The columnar transposition cipher scrambles a message by changing the order of its letters rather than substituting them. Letters are written into a grid and then read out column by column in an order fixed by a keyword. Because nothing is substituted, the ciphertext contains exactly the same letters as the plaintext, just rearranged. This tool encrypts and decrypts instantly in your browser.
How it works
Choose a keyword; its length is the number of columns. Write the cleaned, uppercased plaintext into a grid one row at a time. To find the read order, rank the keyword’s letters alphabetically — the lowest letter marks the first column read, and ties are broken left to right.

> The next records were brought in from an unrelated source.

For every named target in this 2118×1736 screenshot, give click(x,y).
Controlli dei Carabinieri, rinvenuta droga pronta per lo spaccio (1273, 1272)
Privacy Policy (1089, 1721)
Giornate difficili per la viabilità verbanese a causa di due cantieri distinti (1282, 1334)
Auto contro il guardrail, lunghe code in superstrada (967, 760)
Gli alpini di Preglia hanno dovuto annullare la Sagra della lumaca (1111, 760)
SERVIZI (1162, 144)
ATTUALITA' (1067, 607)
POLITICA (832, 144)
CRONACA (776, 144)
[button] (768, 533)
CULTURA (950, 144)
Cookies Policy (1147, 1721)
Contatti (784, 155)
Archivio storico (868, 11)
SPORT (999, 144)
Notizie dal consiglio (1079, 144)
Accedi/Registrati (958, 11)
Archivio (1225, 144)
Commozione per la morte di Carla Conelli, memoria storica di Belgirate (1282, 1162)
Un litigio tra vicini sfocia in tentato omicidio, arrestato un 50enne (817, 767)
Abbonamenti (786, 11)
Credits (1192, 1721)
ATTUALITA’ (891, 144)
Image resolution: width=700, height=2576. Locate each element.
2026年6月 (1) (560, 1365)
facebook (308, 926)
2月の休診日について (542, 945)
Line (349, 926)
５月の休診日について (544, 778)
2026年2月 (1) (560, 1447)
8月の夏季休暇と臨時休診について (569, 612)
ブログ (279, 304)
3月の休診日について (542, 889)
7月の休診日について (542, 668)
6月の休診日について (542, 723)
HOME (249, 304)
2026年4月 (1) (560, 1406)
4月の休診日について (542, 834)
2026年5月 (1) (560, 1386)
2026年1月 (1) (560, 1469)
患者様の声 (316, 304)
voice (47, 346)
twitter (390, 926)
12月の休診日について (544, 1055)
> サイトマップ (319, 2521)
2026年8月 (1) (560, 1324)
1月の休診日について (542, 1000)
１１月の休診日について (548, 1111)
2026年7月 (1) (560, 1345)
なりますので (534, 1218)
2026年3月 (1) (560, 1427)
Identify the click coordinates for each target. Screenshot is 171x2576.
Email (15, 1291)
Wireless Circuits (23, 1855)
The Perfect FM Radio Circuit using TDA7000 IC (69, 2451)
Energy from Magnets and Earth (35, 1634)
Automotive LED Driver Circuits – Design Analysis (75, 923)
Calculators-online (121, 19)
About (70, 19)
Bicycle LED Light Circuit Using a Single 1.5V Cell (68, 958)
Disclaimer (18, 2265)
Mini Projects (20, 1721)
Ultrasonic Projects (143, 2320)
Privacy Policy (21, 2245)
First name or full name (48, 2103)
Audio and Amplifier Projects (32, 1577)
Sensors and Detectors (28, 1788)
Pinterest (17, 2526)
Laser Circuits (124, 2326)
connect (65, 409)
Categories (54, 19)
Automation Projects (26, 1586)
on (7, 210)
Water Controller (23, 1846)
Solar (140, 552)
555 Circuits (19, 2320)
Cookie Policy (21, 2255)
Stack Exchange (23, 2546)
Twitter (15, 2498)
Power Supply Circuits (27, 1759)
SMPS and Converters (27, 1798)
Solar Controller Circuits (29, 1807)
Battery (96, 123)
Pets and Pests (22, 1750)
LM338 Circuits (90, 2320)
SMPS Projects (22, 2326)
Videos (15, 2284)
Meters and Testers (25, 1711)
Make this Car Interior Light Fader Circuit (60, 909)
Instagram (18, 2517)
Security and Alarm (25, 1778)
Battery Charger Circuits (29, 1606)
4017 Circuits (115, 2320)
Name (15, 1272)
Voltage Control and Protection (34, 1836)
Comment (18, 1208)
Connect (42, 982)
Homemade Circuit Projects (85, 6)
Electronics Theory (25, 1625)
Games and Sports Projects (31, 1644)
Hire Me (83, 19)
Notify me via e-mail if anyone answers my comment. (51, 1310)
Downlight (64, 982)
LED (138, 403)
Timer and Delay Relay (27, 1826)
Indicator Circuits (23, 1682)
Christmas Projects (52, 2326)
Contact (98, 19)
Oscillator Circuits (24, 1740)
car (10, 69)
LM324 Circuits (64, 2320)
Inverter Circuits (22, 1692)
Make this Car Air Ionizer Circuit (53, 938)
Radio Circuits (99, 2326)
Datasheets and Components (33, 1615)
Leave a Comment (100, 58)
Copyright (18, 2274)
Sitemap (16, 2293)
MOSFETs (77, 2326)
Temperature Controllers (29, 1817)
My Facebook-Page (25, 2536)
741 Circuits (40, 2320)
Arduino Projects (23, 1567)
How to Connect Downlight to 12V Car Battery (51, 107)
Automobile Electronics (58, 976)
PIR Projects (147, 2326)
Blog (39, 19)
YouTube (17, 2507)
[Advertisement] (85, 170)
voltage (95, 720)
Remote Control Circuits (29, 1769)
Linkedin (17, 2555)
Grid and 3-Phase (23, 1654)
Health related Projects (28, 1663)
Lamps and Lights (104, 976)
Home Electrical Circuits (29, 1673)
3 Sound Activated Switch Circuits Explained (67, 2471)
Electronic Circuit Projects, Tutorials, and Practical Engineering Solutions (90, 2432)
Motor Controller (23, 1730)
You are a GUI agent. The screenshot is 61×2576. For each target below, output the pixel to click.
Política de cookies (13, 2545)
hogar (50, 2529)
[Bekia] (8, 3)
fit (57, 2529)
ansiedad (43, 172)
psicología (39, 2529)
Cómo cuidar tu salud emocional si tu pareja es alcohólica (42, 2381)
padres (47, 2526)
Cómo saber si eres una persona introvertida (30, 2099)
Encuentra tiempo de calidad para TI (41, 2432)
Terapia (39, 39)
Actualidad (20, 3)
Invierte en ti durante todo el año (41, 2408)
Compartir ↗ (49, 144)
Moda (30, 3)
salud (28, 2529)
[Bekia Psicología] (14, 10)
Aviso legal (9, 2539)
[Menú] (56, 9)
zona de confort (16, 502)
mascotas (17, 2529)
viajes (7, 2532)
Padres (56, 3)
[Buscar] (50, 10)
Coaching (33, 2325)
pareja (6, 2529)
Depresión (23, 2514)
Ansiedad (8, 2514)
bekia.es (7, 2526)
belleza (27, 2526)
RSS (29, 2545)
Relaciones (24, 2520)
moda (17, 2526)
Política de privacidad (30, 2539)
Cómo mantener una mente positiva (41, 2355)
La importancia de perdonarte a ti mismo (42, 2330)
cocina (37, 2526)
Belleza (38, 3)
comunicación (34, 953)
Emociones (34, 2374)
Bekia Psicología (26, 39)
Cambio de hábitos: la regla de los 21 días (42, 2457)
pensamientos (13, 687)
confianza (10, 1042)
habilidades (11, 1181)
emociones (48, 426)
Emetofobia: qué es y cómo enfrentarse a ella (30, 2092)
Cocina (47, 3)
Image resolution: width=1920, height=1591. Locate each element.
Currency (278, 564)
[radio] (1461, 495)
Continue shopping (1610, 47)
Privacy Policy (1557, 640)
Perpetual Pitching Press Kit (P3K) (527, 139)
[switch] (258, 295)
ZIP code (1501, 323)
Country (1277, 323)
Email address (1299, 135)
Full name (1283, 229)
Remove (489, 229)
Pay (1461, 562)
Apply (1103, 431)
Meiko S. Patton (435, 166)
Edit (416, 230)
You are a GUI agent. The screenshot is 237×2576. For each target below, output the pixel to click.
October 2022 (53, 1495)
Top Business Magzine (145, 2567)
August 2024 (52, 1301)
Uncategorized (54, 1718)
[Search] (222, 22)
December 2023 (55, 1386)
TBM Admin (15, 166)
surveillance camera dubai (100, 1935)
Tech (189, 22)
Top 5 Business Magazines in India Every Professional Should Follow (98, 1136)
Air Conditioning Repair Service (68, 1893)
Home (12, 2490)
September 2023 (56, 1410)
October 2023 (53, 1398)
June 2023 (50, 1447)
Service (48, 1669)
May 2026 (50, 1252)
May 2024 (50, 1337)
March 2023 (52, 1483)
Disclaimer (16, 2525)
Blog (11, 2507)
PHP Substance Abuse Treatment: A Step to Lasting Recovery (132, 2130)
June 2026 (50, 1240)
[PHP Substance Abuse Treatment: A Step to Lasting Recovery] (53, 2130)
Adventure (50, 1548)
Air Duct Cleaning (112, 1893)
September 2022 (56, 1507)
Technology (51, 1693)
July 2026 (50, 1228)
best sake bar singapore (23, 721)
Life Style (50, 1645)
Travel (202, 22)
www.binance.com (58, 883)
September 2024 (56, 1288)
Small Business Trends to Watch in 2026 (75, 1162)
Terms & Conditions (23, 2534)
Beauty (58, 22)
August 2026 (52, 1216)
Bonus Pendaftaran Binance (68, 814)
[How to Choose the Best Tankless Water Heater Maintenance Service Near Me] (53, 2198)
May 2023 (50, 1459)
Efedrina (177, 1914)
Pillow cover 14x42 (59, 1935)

To encrypt, read each column from top to bottom in that ranked order and concatenate the results. To decrypt, the tool first works out how many letters belong in each column (long columns versus short columns when the last row is incomplete), slices the ciphertext accordingly, refills the grid, and reads it back row by row.
Example
Encrypt WE ARE DISCOVERED FLEE AT ONCE with the keyword ZEBRAS (6 columns). The keyword ranks as A=1, B=2, E=3, R=4, S=5, Z=6, so columns are read in that order. The result is EVLNACDTESEAROFODEECWIREE. Decrypting with the same keyword restores the original message.
Notes
Transposition ciphers are often combined with substitution ciphers for extra strength — applying a columnar transposition twice (double transposition) was historically a serious hand cipher. On its own, though, it leaks letter frequencies and can be attacked by trying likely column counts.